Photographs believed to be from Waitangi Day commemorations in 1940, and brought into the
this week, have turned out to be even older than originally thought.
Ian Gillespie brought in the photographs from his mother's photograph album and thought they could be from 1940, as he knew his parents went there that year for the 100th commemorations.
We asked readers if they had any further information and were inundated with responses, with the photographs also generating interest on the Te Mana o Te Reo Maori Facebook page - a private group for speakers of te reo.
Our inquiries have revealed they are actually from February 6, 1934, when Governor General Lord Bledisloe and Lady Bledisloe gifted the Waitangi Treaty Grounds to the nation after they bought the land.
It was also the first time that Waitangi Day was formally celebrated on the site where the Treaty was signed.
Waitangi Museum curator Kate Martin said the 1934 gifting ceremony was a massive event for the Bay of Islands, with around 10,000 people turning up, including delegations from many iwi around the country.

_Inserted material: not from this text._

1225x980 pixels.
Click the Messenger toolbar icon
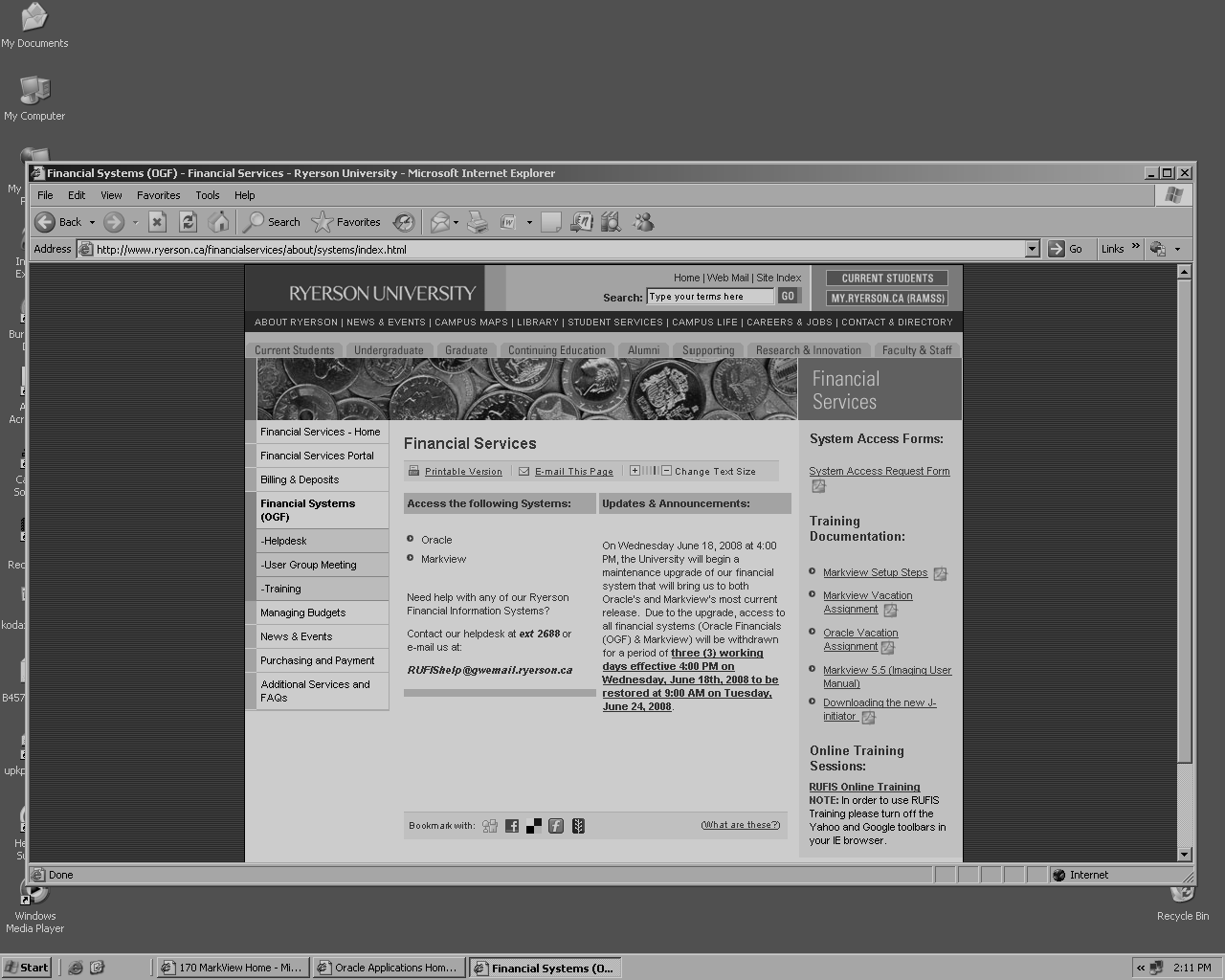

"That's a huge number of people, especially when you consider that the roads in those days were not the best to travel on," she said. "That's also when Lord Bledisloe unveiled the foundation stone for the whare runanga."
One of the photos was of Te Arawa leader Mita Taupopoki. Another of the photographs showed Lord and Lady Bledisloe being led on to the treaty grounds.
Mr Gillespie said it was amazing so much information had been found so quickly and the people in the photographs identified.
"It was worthwhile bringing them in then. I didn't realise my parents went there that early."